| Titel | Lovely, Dark and Deep |
| Genre | Horror, Thriller |
| Jahr | 2023 |
| FSK | 16 |
| Regie | Teresa Sutherland |
Heimkinostart: 07.11.2024
Vom Gedicht zum Horrorschocker
Inspiration für Horrorfilme lässt sich oft an den ungewöhnlichsten Orten finden. Regisseurin Theresa Sutherland nahm den Titel „Lovely, Dark and Deep“ aus einem Gedicht von Robert Frost und webte daraus die Grundlage für ihren Film. In der Hauptrolle konnte sie Georgina Campbell gewinnen, die durch den Horrorhit „Barbarian“ Bekanntheit erlangte und nun im düsteren Wald ums Überleben kämpfen muss.

Und darum geht es…
Lennon (Georgina Campbell) tritt ihren neuen Job als Rangerin in einem kalifornischen Nationalpark an, in dem über die Jahre immer wieder Menschen spurlos verschwunden sind. Als erneut eine junge Frau verschwindet, widersetzt sich Lennon dem Befehl ihrer Chefin Zhang (Wai Ching Ho) und macht sich auf die Suche. Sie findet die Frau – verwirrt und kaum ansprechbar. Doch das ist erst der Anfang. Als Lennon erneut in den Wald geht, beginnen die Grenzen zwischen Realität und unheimlichen Visionen zu verschwimmen.

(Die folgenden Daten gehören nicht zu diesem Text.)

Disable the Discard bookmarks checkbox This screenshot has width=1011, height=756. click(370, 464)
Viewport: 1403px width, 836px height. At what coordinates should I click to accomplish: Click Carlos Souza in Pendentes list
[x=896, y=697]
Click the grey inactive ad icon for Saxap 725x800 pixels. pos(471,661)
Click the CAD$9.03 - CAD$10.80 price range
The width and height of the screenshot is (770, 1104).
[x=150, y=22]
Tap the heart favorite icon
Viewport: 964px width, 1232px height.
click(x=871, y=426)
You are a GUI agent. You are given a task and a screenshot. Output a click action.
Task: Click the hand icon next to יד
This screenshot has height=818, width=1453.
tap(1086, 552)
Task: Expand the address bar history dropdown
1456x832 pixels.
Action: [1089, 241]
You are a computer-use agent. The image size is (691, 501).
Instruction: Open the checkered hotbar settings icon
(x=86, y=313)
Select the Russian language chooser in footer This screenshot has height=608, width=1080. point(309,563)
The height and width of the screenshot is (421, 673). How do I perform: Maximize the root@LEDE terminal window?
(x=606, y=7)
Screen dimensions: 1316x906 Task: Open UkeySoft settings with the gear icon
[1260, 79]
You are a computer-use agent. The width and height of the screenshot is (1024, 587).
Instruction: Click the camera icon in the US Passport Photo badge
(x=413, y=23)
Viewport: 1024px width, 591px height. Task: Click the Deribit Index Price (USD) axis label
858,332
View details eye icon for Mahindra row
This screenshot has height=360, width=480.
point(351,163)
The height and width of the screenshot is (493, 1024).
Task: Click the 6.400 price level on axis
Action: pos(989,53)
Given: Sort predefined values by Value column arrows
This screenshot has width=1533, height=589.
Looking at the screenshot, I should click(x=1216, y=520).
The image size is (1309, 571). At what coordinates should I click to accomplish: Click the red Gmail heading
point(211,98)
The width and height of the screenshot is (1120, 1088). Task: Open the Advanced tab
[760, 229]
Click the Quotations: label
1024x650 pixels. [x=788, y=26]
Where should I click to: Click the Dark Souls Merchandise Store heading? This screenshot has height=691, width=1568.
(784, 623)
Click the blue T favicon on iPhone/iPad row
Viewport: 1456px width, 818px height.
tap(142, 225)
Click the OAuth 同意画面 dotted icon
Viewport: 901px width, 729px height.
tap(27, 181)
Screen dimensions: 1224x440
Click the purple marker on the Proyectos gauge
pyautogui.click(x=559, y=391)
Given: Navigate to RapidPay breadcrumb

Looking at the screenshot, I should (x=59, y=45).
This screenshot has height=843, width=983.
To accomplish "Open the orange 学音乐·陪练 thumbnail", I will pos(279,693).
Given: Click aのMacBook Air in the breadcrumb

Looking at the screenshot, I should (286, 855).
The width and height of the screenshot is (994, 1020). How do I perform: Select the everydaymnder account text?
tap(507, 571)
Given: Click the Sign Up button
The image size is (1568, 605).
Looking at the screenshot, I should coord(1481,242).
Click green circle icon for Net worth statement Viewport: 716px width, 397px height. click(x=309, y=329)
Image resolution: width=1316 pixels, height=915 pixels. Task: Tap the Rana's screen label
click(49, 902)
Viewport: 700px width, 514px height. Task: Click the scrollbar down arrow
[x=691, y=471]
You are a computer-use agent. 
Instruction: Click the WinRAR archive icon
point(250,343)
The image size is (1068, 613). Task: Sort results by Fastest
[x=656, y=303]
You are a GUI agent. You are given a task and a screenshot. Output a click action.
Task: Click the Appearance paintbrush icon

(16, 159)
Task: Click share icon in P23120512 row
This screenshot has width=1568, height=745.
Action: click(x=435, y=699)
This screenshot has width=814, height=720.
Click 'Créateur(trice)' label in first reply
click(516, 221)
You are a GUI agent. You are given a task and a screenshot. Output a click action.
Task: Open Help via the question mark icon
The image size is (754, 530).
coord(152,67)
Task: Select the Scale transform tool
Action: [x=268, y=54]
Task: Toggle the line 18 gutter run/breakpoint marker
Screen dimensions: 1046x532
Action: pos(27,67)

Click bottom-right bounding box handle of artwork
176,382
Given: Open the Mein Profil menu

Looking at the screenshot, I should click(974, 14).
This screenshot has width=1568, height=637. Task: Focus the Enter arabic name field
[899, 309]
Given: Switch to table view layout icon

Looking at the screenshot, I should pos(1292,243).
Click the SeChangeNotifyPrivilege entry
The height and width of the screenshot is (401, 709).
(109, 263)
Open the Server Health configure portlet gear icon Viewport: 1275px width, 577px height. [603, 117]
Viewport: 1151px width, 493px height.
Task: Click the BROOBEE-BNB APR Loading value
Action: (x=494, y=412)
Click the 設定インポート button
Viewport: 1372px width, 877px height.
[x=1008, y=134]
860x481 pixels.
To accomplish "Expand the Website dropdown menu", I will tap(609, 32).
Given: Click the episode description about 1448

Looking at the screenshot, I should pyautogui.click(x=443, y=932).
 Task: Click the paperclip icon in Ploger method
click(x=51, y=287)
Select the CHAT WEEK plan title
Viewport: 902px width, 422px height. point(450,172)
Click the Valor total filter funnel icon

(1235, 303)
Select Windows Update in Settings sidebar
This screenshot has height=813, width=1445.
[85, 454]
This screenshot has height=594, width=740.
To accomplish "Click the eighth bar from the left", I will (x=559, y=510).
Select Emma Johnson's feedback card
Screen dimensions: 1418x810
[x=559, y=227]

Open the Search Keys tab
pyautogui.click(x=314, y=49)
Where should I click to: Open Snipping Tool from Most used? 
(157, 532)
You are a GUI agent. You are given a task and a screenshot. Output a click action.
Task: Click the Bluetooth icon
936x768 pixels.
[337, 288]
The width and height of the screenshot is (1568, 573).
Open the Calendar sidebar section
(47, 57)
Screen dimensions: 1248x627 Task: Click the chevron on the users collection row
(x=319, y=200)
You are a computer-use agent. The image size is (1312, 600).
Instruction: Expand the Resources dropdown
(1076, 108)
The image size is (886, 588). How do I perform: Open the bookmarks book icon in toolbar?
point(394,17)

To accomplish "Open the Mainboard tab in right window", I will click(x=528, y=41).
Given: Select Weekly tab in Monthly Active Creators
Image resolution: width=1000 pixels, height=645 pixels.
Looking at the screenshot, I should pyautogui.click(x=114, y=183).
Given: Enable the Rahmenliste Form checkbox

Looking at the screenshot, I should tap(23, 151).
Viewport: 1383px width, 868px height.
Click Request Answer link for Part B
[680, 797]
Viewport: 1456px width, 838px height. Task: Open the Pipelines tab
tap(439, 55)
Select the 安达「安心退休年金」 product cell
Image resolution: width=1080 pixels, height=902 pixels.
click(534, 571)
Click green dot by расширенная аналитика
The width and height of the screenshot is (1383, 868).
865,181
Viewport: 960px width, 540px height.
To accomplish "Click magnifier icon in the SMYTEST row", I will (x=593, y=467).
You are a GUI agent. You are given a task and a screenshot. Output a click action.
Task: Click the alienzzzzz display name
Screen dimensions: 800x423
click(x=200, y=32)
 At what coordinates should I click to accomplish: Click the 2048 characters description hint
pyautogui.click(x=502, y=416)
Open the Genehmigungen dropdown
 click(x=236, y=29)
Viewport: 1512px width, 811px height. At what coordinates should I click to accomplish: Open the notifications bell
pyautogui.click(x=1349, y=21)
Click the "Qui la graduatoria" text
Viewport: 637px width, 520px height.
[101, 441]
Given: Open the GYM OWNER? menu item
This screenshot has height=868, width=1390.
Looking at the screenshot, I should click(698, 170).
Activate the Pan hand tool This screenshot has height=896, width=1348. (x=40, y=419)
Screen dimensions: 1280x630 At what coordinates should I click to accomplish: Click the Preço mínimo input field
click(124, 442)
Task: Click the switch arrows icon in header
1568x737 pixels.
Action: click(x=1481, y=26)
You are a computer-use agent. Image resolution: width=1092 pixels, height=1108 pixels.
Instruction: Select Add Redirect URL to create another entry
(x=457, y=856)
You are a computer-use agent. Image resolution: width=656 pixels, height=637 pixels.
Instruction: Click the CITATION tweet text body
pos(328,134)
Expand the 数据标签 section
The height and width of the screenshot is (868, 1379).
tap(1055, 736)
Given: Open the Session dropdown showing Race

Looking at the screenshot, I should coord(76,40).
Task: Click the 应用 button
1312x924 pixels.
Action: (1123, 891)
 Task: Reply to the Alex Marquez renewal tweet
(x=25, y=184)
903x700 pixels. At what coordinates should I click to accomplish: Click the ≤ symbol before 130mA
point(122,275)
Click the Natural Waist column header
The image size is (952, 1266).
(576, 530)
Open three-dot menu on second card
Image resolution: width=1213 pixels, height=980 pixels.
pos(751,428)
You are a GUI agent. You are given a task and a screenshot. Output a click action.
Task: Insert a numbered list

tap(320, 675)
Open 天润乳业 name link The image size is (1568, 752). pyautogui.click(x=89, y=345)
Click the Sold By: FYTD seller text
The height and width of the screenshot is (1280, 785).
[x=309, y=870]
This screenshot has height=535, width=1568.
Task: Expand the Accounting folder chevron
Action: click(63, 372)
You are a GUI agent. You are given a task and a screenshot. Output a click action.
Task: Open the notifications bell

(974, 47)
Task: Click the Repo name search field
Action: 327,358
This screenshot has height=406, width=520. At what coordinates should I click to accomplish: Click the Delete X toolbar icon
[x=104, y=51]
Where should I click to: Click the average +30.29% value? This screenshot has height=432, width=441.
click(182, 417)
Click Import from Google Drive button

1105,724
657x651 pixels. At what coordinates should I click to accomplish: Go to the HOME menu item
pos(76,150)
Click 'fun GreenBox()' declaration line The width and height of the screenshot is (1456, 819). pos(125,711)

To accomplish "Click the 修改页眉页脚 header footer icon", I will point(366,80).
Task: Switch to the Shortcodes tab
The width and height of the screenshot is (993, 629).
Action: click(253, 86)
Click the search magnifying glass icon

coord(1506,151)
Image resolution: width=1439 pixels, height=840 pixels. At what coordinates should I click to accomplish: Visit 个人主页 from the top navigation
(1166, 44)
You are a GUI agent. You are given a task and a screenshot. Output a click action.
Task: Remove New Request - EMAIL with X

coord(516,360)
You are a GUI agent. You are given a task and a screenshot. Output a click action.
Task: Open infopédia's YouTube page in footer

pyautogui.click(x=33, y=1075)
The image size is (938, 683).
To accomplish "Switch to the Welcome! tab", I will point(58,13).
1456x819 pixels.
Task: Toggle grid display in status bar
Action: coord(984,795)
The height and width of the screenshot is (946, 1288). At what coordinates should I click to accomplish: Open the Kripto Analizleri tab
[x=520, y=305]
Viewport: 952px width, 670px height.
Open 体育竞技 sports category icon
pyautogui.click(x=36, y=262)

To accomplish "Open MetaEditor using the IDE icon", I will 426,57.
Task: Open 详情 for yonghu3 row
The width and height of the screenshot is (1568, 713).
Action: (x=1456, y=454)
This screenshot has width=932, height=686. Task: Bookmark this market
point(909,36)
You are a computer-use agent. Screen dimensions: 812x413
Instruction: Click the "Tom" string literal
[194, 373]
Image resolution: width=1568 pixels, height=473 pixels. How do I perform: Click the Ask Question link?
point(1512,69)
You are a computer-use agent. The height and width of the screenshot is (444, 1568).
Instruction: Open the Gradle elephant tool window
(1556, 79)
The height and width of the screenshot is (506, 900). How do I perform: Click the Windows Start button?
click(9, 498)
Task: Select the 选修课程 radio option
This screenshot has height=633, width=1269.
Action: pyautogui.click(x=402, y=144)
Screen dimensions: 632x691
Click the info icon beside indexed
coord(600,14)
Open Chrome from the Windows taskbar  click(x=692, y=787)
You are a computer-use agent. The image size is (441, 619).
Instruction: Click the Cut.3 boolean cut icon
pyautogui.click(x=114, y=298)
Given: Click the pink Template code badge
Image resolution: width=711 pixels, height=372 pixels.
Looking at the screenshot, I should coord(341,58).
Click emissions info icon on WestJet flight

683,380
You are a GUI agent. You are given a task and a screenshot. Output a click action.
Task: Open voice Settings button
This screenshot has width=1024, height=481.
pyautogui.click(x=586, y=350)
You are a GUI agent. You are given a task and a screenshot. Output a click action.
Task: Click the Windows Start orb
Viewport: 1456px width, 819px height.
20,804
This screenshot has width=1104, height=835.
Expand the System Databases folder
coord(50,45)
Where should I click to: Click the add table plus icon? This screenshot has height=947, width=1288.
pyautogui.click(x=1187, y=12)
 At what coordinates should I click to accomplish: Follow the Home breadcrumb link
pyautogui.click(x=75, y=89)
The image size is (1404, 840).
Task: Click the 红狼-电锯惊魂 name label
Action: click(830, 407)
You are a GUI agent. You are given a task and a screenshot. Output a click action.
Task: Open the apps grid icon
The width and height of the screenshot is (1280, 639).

Gänsehaut im Wald, aber keine Klarheit im Plot
Wenn man einen Euro bekommen würde für jedes Mal, dass Georgina Campbell dieses Jahr in einem Horrorfilm mitgespielt hat, in dem unheimliche Kreaturen in einem Wald lauern, dann hätte man zwei Euro. Das ist nicht viel, aber merkwürdig, dass es zweimal passiert ist. Allerdings zeigt „They See You“ diese Gestalten zumindest ab und zu, während „Lovely, Dark and Deep“ die Bedrohung im Wald überwiegend vage hält und eher als allgegenwärtige Präsenz statt als physisches Monster darstellt. Das ist keineswegs etwas Schlimmes, schließlich hat sich psychologischer Horror in den letzten Jahren fest im Genre etabliert. Und anfangs ist die geheimnisvolle Atmosphäre auch wirklich fesselnd, kombiniert mit gruseligen Details, die im Hellen im Hintergrund lauern, und surrealen Bildern, die im Gedächtnis haften bleiben. Doch irgendwann kommt einfach der Moment, an dem man mehr möchte. Und genau das bleibt aus. Hinzu kommt, dass die Erklärung für die Geschehnisse recht simpel ausfällt, was den Eindruck erweckt, als hätte man den Film zuvor unnötig verkompliziert.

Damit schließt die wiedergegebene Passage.